Ahora los devotos mahometanos llamaban al mongol el «maldito». El fuego se extinguía. Los hombres del Islam tenían un caudillo; pero el centro de su mundo yacía en ruinas y Jelal-ed-Din, el único que podía haberlos conservado unidos, asumiendo el mando contra el viejo conquistador mongol, era vigilado por los cuerpos mongoles de exploración y no tenía ni tiempo ni ocasión para reunir un ejército. Cuando llegaron los calores del segundo verano, el Kan condujo la mayor parte de su horda a las alturas arboladas del Hindú Kuch, por encima de los ardientes valles. Permitió a sus hombres construir campamentos de reposo. Los cautivos, nobles y esclavos, jueces y mendigos, fueron enviados a la cosecha de trigo. No había caza durante este tiempo y la enfermedad hacía estragos en la horda. Podían los mongoles permanecer durante un mes o dos en los pabellones de seda de las cortes derrotadas. Los hijos de los «ata-begs» turcos y «amirs» persas eran sus coperos. Las mujeres más hermosas del Islam recorrían sin velo los campos, contempladas ávidamente por los labradores de los trigales, que sólo disponían de harapos con que cubrir sus cuerpos y tenían que arrebatar su alimento a los perros, cuando los guerreros les ordenaban comer. Turcomanos selváticos, ladrones de caravanas, bajaban de las alturas para fraternizar con los invasores y contemplar asombrados la plata, el oro, los infinitos vestidos bordados que se amontonaban bajo los cobertizos, esperando ser conducidos al Gobi. Aquí había médicos (una novedad para los nómadas) que atendían a los enfermos, y hombres doctos que discutían con los catayanos, mientras los merodeadores del Gobi escuchaban tolerantes, comprendiendo a medias y con poco interés.

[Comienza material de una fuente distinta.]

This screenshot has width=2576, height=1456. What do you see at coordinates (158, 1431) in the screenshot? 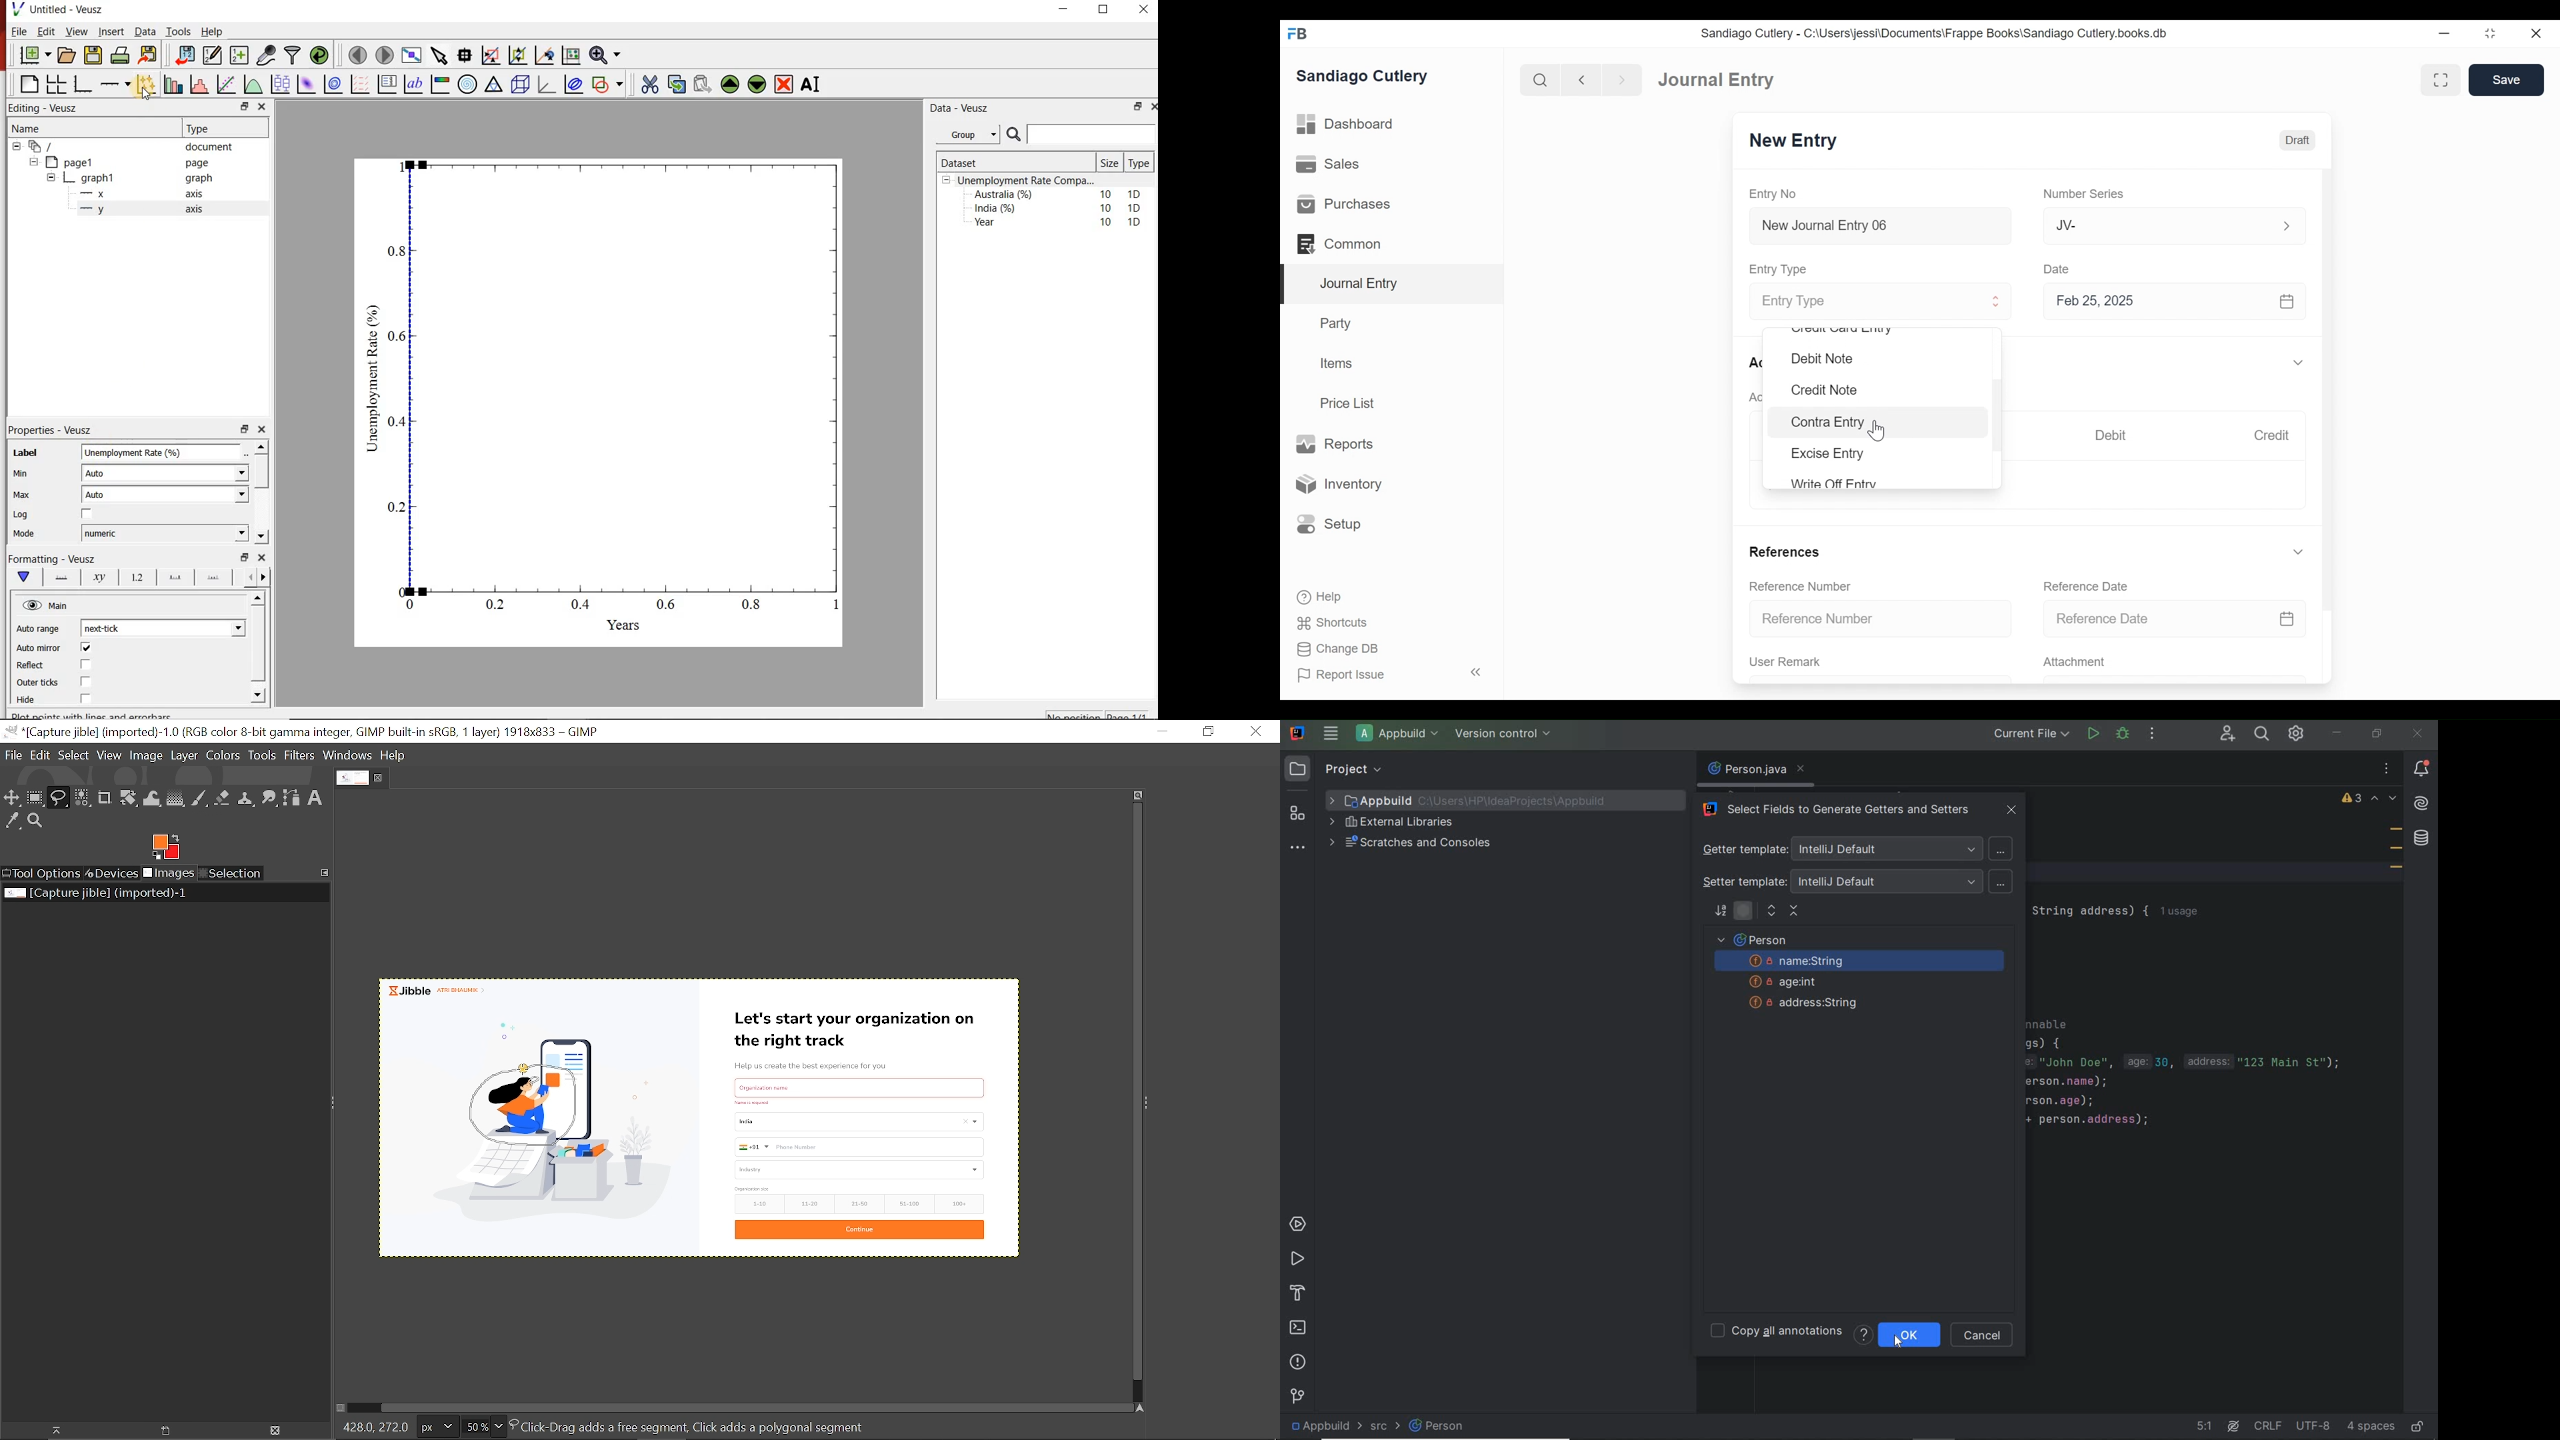
I see `open new display` at bounding box center [158, 1431].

Pero para Gengis Kan quedaba la inacabable tarea de la administración. A él llegaban correos de los Orkhones en Catay y de Subotai, que corría las estepas rusas. Y mientras estaba dirigiendo las operaciones militares en estos dos frentes, había de hallarse también en contacto con el consejo de los Kanes del Gobi. Pero no satisfecho con los mensajes, Gengis Kan hizo venir a sus consejeros al Hindu-Kuch, y, a pesar de que tenían que realizar el largo viaje por senderos escarpados y por tierras desérticas, ninguno se quejó. Para abrir nuevas vías entre el este y el oeste, el Kan ideó las «yams» o caballos de posta mongoles. Eran los expresos del siglo XIII en el Asia.